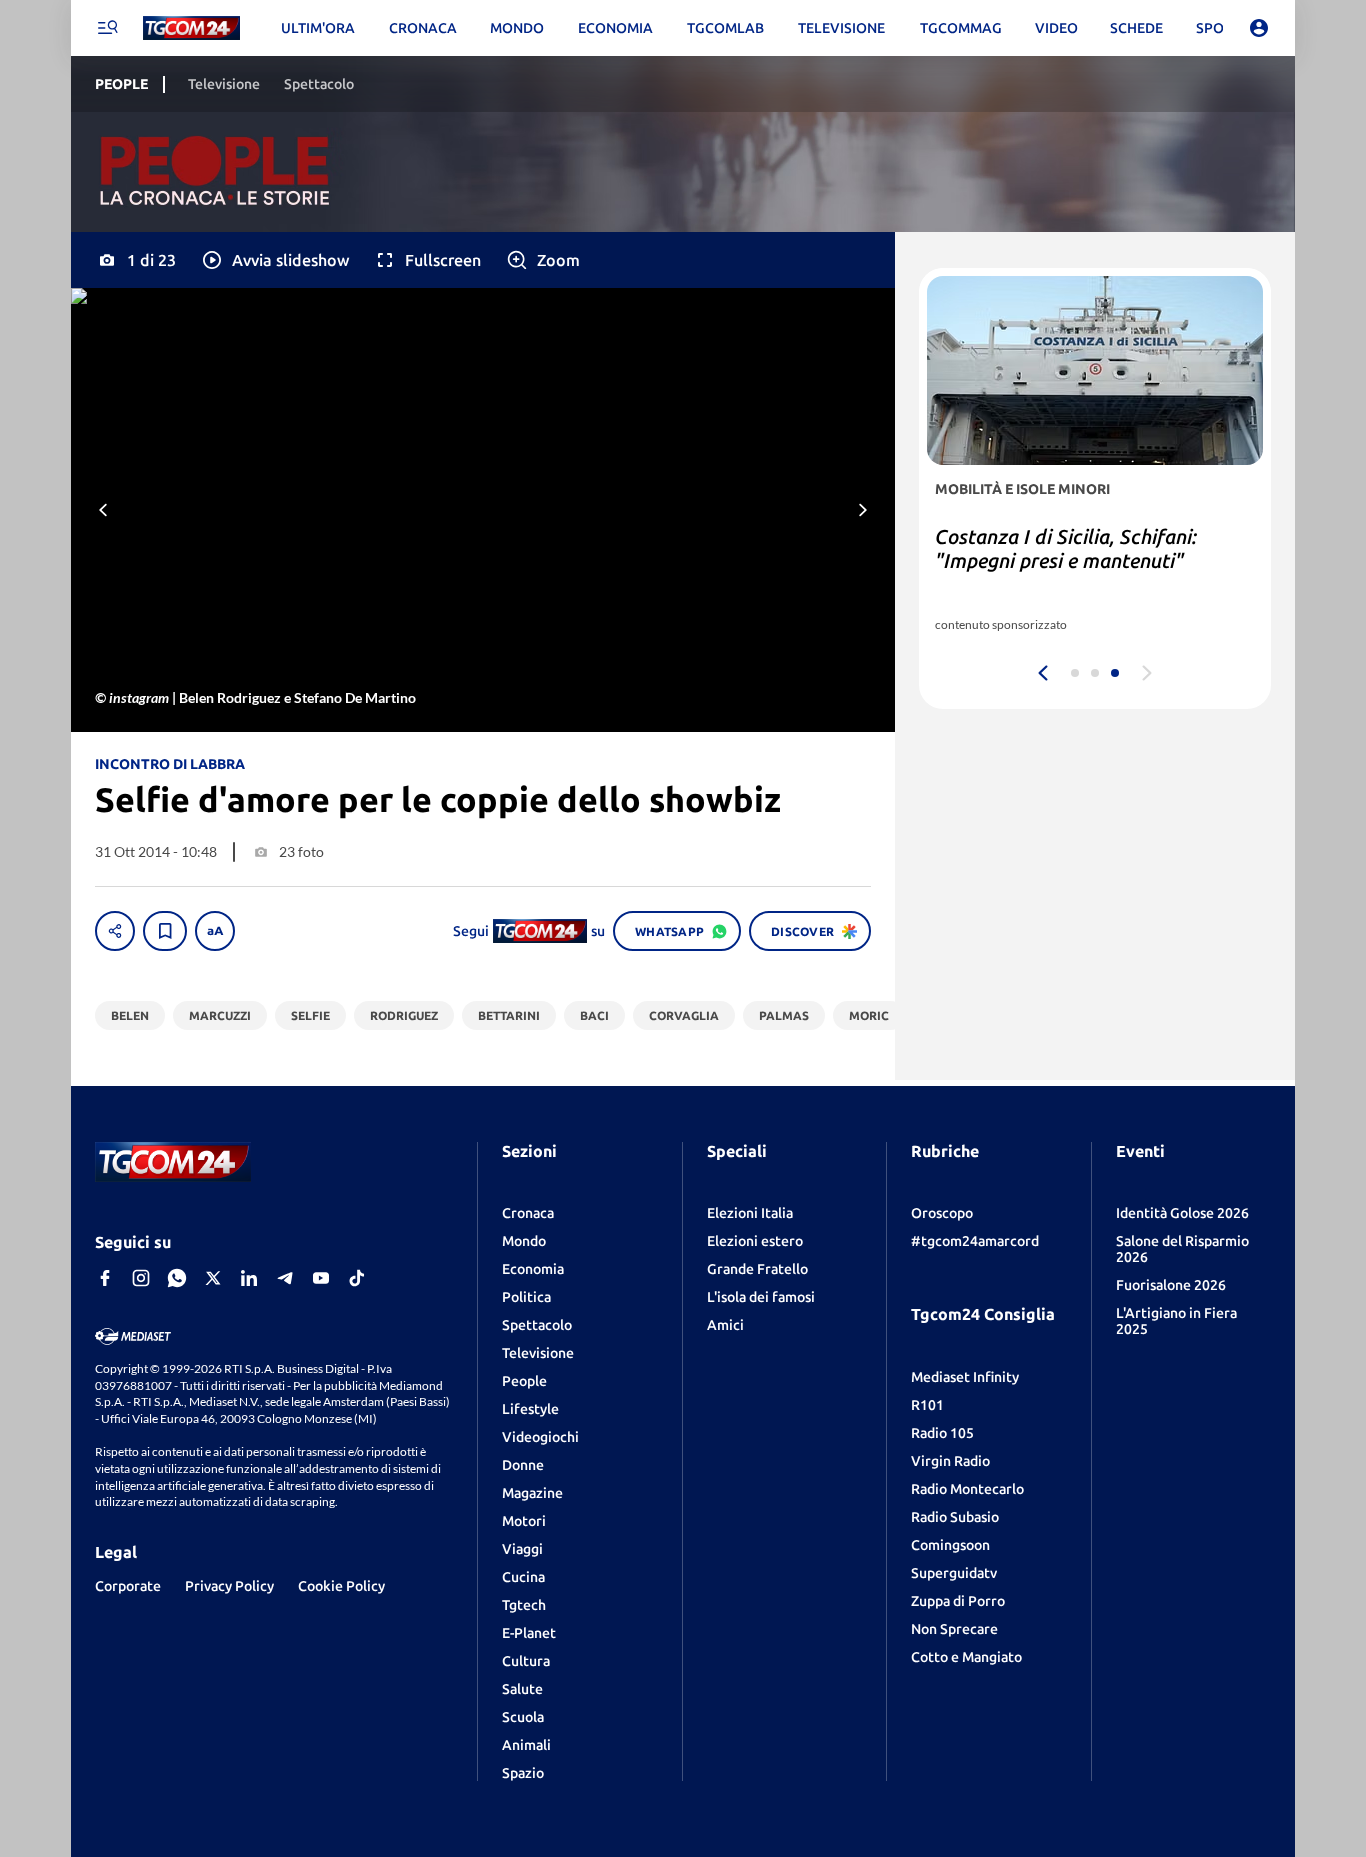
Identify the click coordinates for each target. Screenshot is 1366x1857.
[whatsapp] (177, 1278)
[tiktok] (357, 1278)
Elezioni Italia (750, 1213)
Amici (725, 1325)
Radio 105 (942, 1433)
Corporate (128, 1586)
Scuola (523, 1717)
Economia (533, 1269)
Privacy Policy (229, 1586)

**YOUR TASK:** All lines from the one with "[whatsapp] (177, 1278)" to the end of the entries above are to be written out exactly, the first and last included.

**FINISHED EXERCISE:**
[whatsapp] (177, 1278)
[tiktok] (357, 1278)
Elezioni Italia (750, 1213)
Amici (725, 1325)
Radio 105 (942, 1433)
Corporate (128, 1586)
Scuola (523, 1717)
Economia (533, 1269)
Privacy Policy (229, 1586)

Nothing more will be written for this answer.